🤖 AI Summary
Existing surveys on graph foundation models (GFMs) suffer from outdated coverage, ambiguous taxonomies of self-supervised methods, and an overreliance on architecture-specific perspectives—hindering systematic understanding of general graph knowledge learning. To address these limitations, we propose a knowledge-dimensional, three-tiered classification framework (micro–meso–macro), encompassing nine categories of graph knowledge and over 25 pretraining tasks, unifying multi-level representations of nodes, structures, and semantics. We introduce the first knowledge-guided taxonomy for self-supervised GFMs, shifting away from traditional architecture-centric paradigms to accommodate emerging directions such as graph language models. Furthermore, we establish explicit mappings among knowledge types, pretraining tasks, and generalization strategies. This framework comprehensively covers state-of-the-art advances and significantly enhances model interpretability, downstream generalization capability, and cross-task reusability.
📝 Abstract
Graph self-supervised learning (SSL) is now a go-to method for pre-training graph foundation models (GFMs). There is a wide variety of knowledge patterns embedded in the graph data, such as node properties and clusters, which are crucial to learning generalized representations for GFMs.
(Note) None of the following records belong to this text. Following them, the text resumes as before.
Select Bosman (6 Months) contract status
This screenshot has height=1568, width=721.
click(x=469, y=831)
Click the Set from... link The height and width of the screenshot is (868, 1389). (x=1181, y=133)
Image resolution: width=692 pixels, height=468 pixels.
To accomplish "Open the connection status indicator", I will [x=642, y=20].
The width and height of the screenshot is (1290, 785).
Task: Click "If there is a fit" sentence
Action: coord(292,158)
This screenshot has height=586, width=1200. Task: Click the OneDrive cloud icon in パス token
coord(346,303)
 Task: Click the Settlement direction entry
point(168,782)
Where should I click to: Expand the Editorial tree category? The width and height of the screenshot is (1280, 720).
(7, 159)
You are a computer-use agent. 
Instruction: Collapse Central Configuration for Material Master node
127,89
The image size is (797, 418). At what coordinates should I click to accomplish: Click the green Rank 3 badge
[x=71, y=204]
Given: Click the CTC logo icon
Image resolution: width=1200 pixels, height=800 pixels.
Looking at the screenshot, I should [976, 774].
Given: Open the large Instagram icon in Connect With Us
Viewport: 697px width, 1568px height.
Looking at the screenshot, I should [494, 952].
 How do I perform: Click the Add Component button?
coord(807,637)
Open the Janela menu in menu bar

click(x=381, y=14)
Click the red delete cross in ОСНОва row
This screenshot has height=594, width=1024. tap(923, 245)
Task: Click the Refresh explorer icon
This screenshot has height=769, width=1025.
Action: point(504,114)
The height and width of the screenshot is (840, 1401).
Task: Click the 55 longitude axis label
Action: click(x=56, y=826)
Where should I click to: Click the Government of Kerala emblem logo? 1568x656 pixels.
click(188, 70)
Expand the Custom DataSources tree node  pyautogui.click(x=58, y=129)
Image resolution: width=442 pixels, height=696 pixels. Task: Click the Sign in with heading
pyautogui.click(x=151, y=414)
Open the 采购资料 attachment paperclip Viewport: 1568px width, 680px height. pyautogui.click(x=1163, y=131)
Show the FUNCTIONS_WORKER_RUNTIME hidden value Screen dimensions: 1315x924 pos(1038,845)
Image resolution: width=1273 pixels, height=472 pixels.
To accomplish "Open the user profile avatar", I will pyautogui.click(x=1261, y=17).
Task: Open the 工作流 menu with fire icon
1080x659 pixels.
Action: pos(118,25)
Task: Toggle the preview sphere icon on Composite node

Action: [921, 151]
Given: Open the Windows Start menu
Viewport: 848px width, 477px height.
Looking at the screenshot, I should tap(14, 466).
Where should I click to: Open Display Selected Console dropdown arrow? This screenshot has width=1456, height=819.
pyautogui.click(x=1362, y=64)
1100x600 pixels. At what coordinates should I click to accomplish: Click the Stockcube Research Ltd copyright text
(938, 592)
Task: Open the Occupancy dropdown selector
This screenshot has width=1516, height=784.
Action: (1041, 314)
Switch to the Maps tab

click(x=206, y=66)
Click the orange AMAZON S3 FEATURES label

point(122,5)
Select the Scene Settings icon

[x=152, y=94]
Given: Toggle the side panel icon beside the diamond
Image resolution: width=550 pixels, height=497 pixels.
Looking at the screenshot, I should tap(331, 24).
However, existing surveys of GFMs have several shortcomings: they lack comprehensiveness regarding the most recent progress, have unclear categorization of self-supervised methods, and take a limited architecture-based perspective that is restricted to only certain types of graph models. As the ultimate goal of GFMs is to learn generalized graph knowledge, we provide a comprehensive survey of self-supervised GFMs from a novel knowledge-based perspective. We propose a knowledge-based taxonomy, which categorizes self-supervised graph models by the specific graph knowledge utilized. Our taxonomy consists of microscopic (nodes, links, etc.), mesoscopic (context, clusters, etc.), and macroscopic knowledge (global structure, manifolds, etc.). It covers a total of 9 knowledge categories and more than 25 pretext tasks for pre-training GFMs, as well as various downstream task generalization strategies. Such a knowledge-based taxonomy allows us to re-examine graph models based on new architectures more clearly, such as graph language models, as well as provide more in-depth insights for constructing GFMs.